Claude Monet’s majestic Houses of Parliament in the Fog is among the iconic masterpieces included in, ‘Seeing Colors: Secrets of the Impressionists,’ which opens at The Muscarelle Museum of Art on October 22, 2011. The Muscarelle Museum of Art will be the only mid-Atlantic venue for Seeing Colors: Secrets of the Impressionists, an exhibition featuring paintings, drawings, and prints on loan from the High Museum of Art, Atlanta. More than forty original works by the leading Impressionists in Europe and the United States, including Claude Monet, Camille Pissarro, Pierre-Auguste Renoir, Mary Cassatt, John Singer Sargent, Childe Hassam, William Merritt Chase, and John Henry Twachtman will be displayed and discussed in terms of the innovative techniques these renowned artists used to revolutionize painting and initiate the modern era in European and American art. Seeing Colors will be on view in the upstairs galleries of The Muscarelle Museum of Art until January 22, 2012, with special opening hours during the holidays. Groups are encouraged to reserve their visits early.

Dr. Aaron De Groft, Muscarelle Director, said, “This group of Impressionist paintings from one of the most impressive museums in the country makes ‘Seeing Colors’ the most important exhibition in the history of the Muscarelle—a real distinction since the Muscarelle has organized or hosted exhibitions of drawings by Michelangelo, collections from the Medici, and paintings from the Uffizi.  To top it off, our Distinguished Scholar-in-Residence, Professor John T. Spike, and his connoisseurship class at the Muscarelle, are bringing a fresh approach to interpreting the secrets and techniques of the Impressionists.

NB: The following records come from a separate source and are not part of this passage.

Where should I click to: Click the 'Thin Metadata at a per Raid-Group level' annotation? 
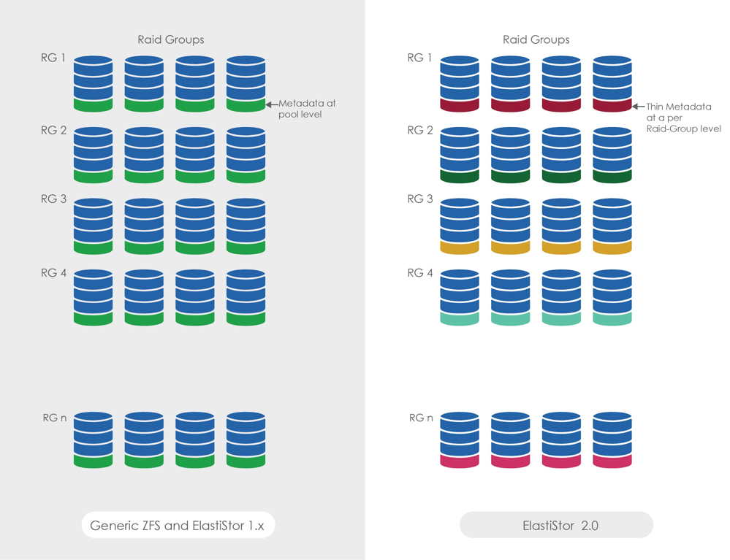point(683,117)
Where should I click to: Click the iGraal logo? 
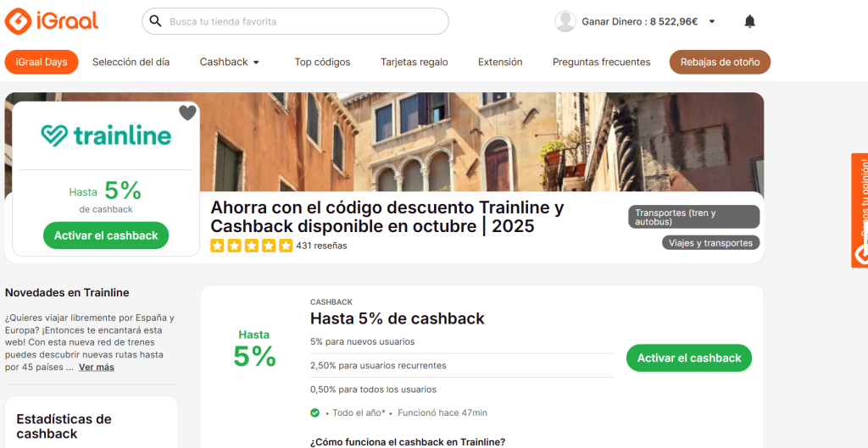pyautogui.click(x=52, y=21)
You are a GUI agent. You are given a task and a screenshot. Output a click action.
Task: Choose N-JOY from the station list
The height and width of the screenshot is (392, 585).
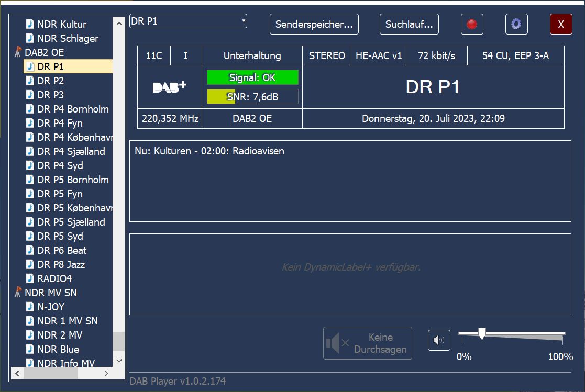[51, 307]
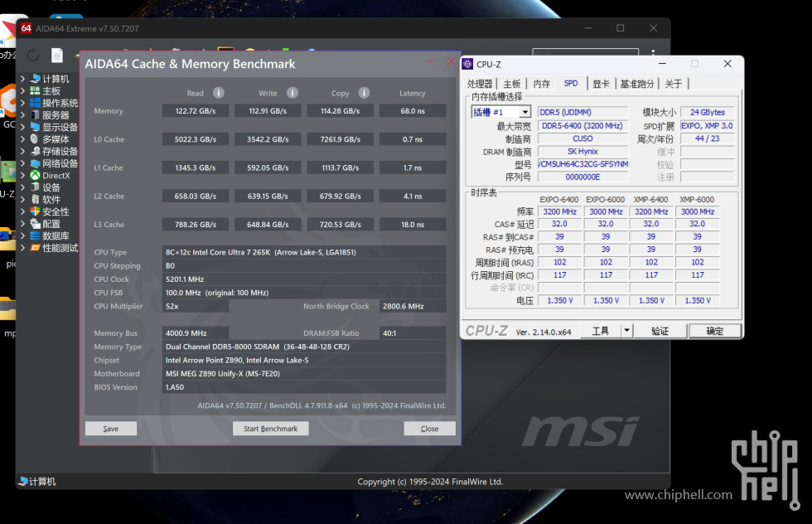This screenshot has width=812, height=524.
Task: Click the CPU-Z title bar icon
Action: [468, 64]
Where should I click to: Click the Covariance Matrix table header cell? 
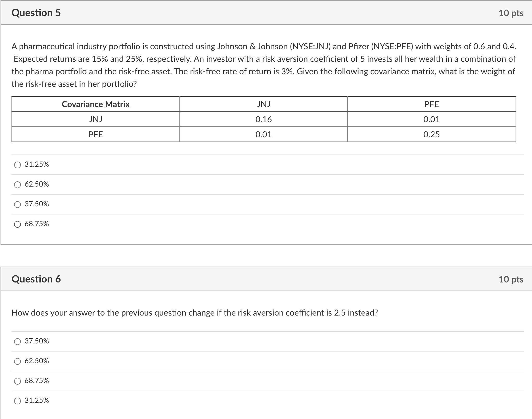pos(95,104)
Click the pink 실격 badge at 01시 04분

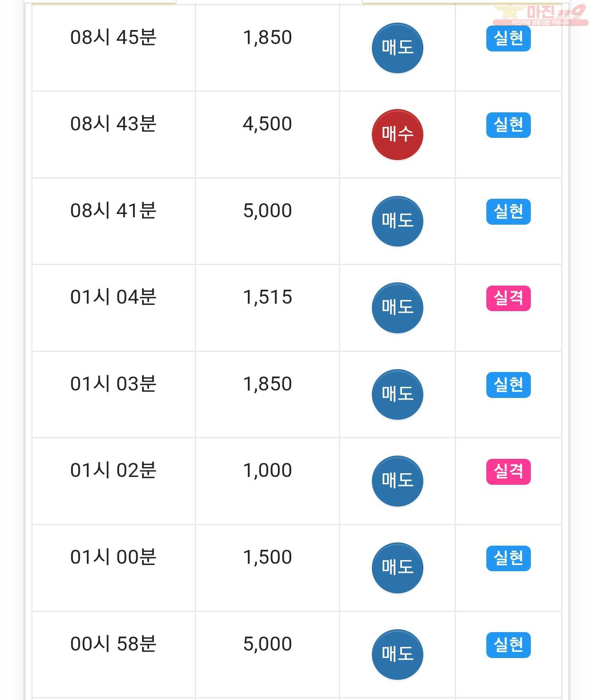508,298
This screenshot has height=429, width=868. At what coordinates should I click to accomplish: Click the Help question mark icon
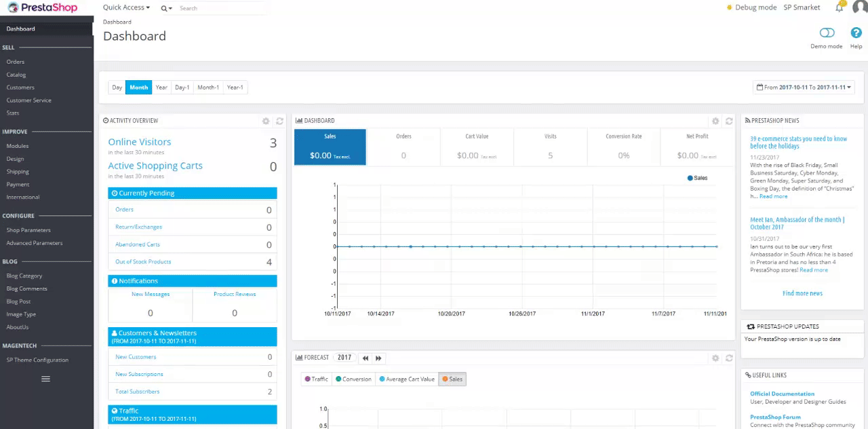pos(856,33)
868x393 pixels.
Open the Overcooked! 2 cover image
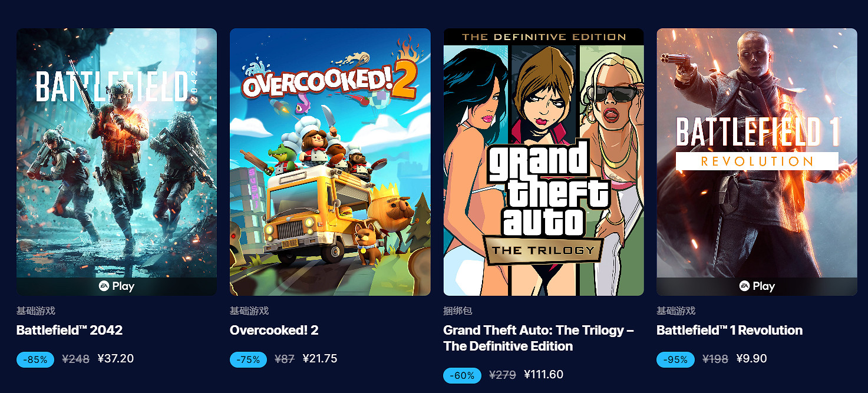(x=330, y=161)
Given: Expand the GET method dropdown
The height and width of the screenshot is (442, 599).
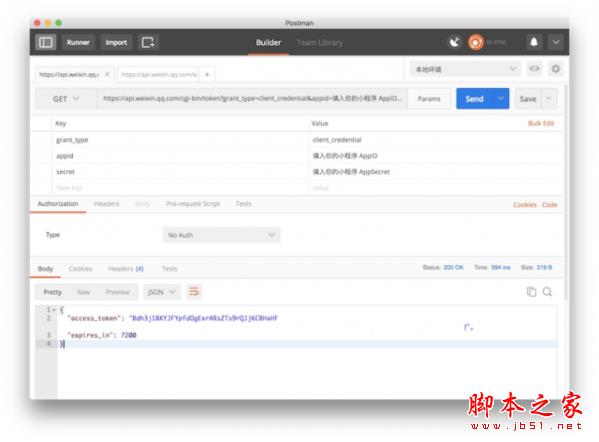Looking at the screenshot, I should pyautogui.click(x=66, y=99).
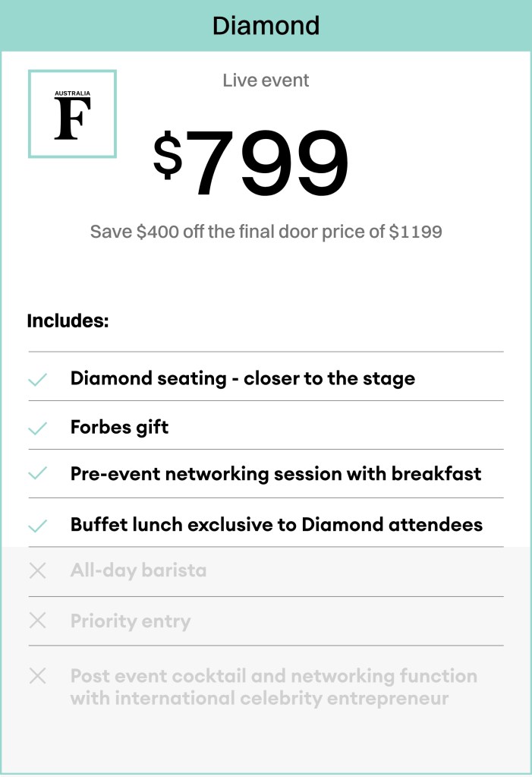
Task: Click Save $400 off door price text
Action: tap(266, 232)
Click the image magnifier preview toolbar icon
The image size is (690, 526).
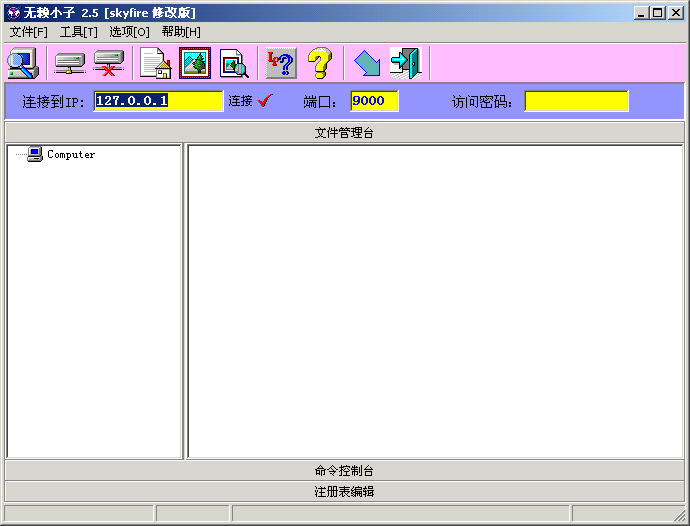tap(234, 63)
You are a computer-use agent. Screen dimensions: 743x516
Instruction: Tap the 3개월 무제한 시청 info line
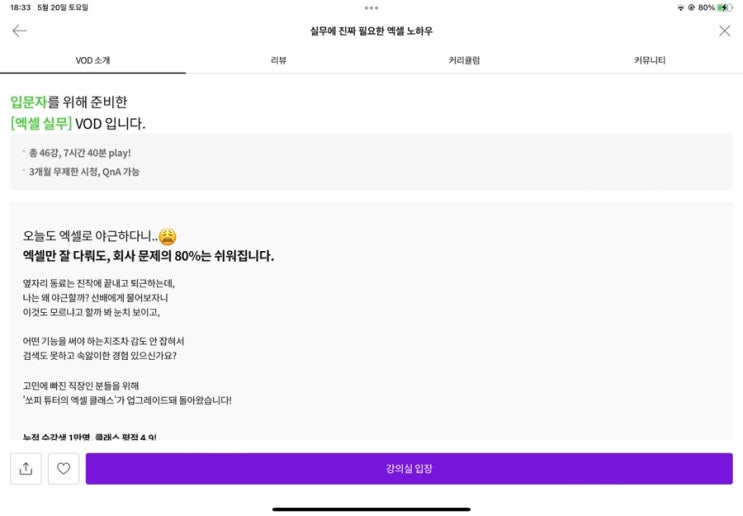pyautogui.click(x=84, y=172)
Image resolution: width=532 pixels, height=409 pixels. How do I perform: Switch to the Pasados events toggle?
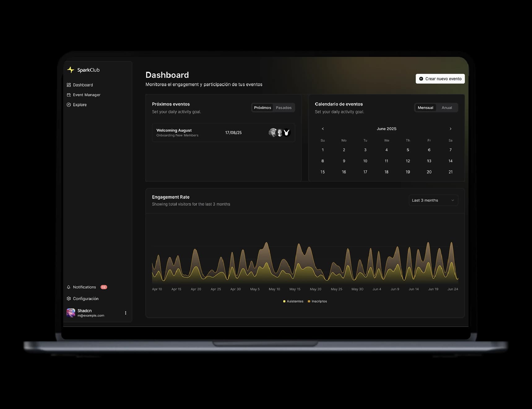(x=283, y=108)
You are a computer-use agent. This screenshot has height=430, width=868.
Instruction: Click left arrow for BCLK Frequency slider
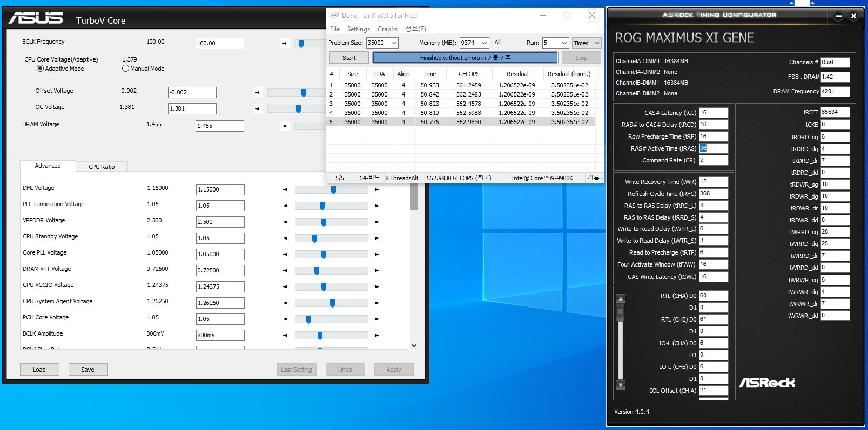(x=285, y=44)
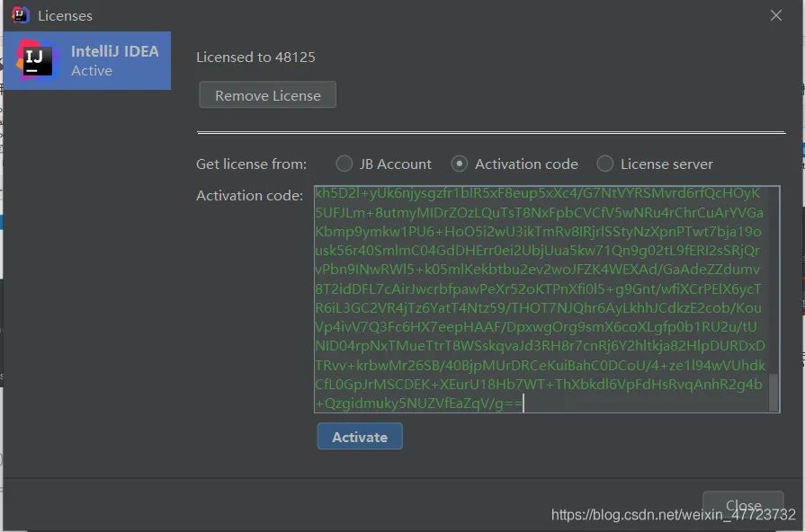Viewport: 805px width, 532px height.
Task: Select the Activation code radio option
Action: pyautogui.click(x=460, y=164)
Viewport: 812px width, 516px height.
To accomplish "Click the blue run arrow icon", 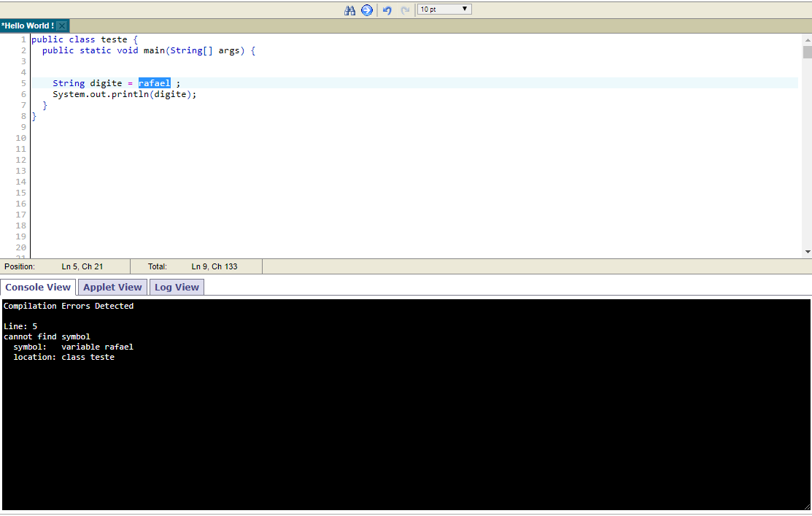I will [x=367, y=9].
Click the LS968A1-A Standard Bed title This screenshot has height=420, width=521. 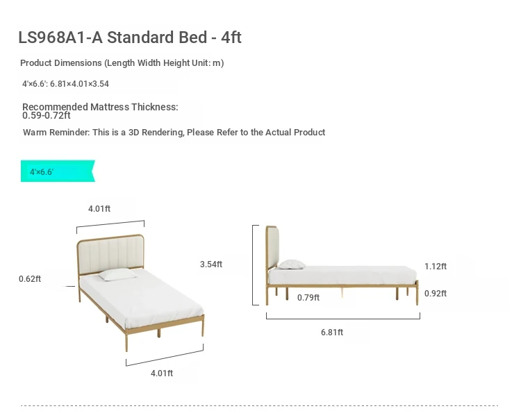tap(130, 37)
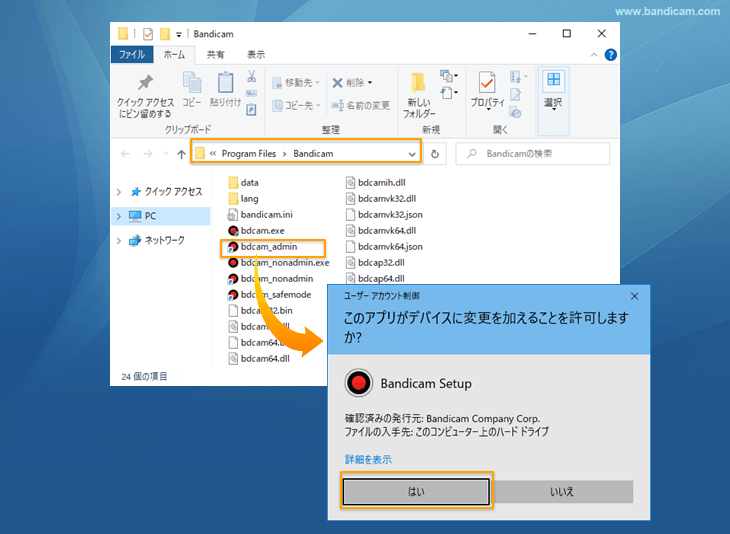Click the blue help question mark icon
The width and height of the screenshot is (730, 534).
pyautogui.click(x=611, y=55)
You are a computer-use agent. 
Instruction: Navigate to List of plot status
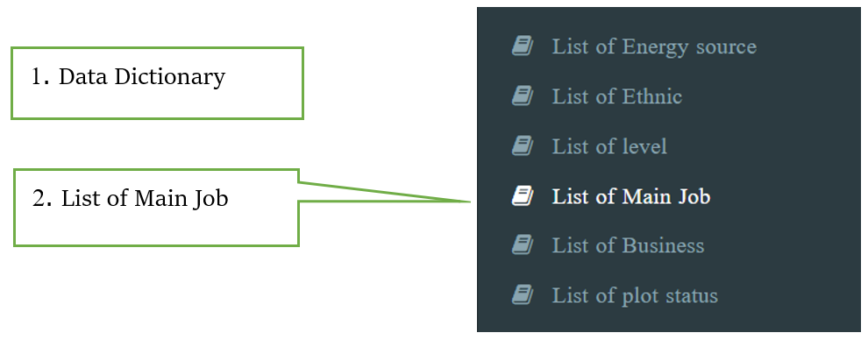635,296
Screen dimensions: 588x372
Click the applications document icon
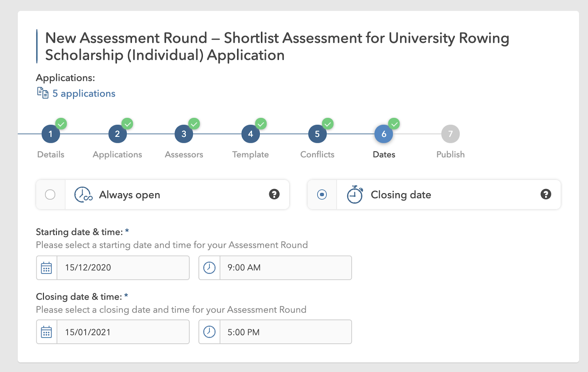pos(43,93)
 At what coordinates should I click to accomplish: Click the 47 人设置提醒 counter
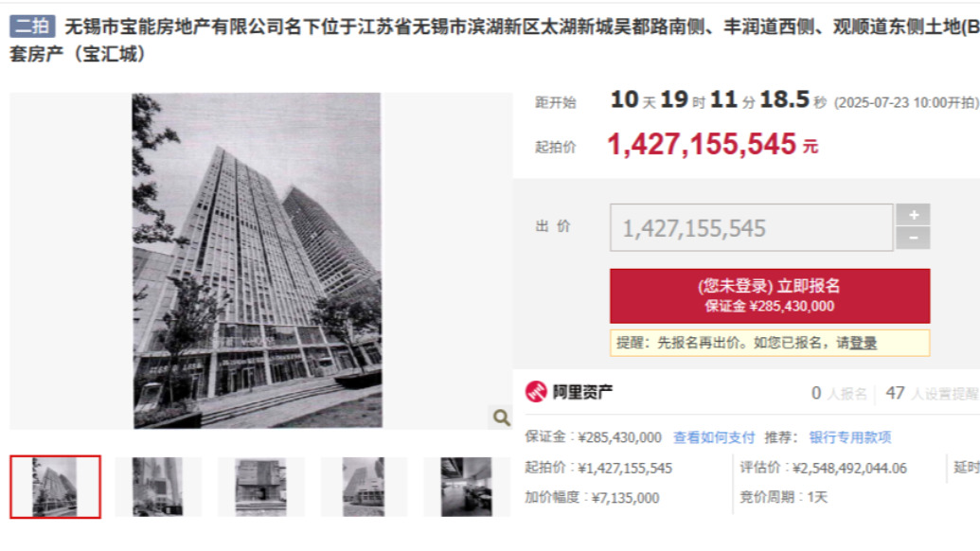932,393
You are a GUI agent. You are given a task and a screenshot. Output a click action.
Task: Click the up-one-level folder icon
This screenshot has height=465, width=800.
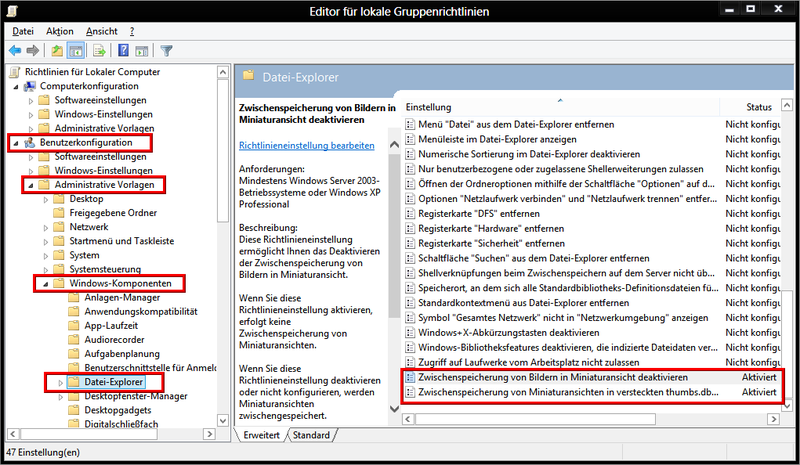click(x=57, y=50)
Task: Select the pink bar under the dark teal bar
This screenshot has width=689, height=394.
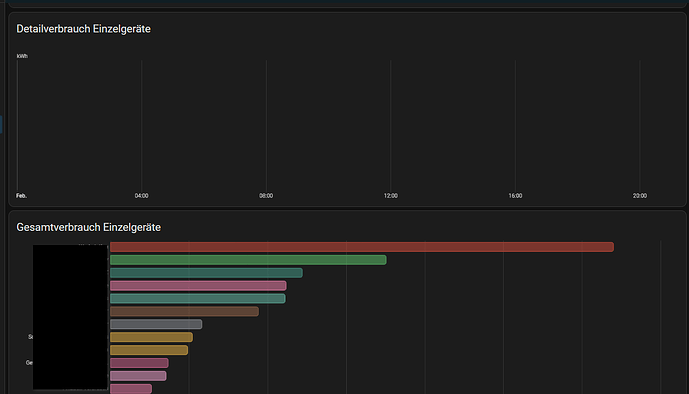Action: point(198,286)
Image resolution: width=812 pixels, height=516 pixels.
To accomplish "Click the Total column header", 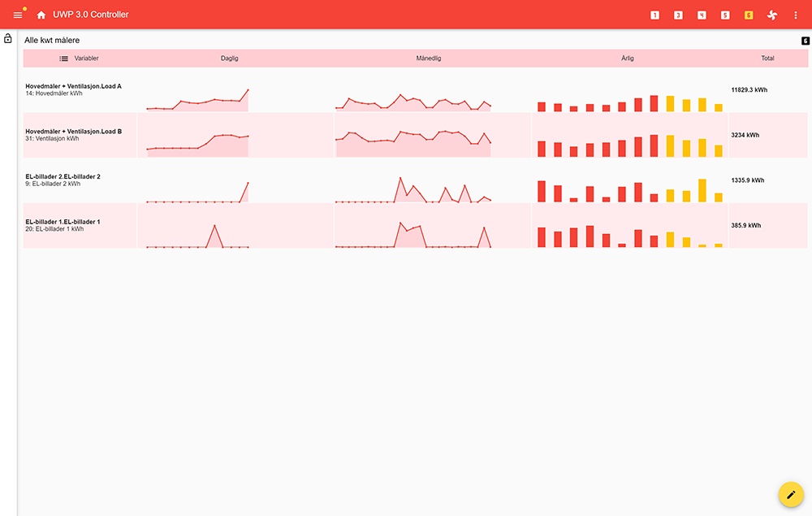I will 767,59.

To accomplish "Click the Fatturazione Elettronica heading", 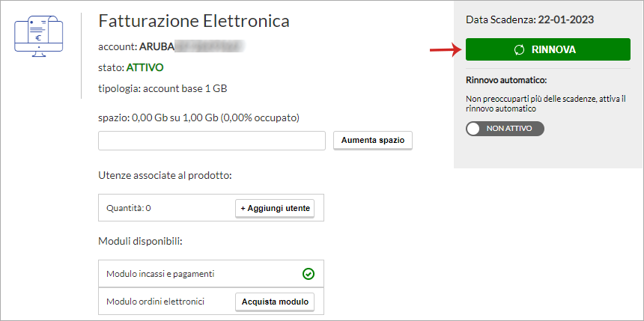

People will be surprised when they see this exhibition.”

Paintings created outdoors with loose, staccato brushwork and light-filled colors hardly seems revolutionary in the 21st century.  But in the 1870s, they were not only radical but ridiculed for their lack of ‘finish.’ Seeing Colors explores the techniques, some visible, some not, that gave Impressionist paintings the look and feel of the modern world, marking a decisive break with the art of the past.  For example, new research into the optics and science of color enabled the Impressionists to achieve brighter tonalities in their canvases.  Monet’s landscape of ‘Autumn on The Seine River, Argenteuil,’ another canvas featured in the show, presents the strongly contrasting primary colors of yellow and blue. “Color owes its brightness to force of contrast rather than to its inherent qualities …primary colors brightest when they are brought into contrast with their complementaries,” declared Monet. 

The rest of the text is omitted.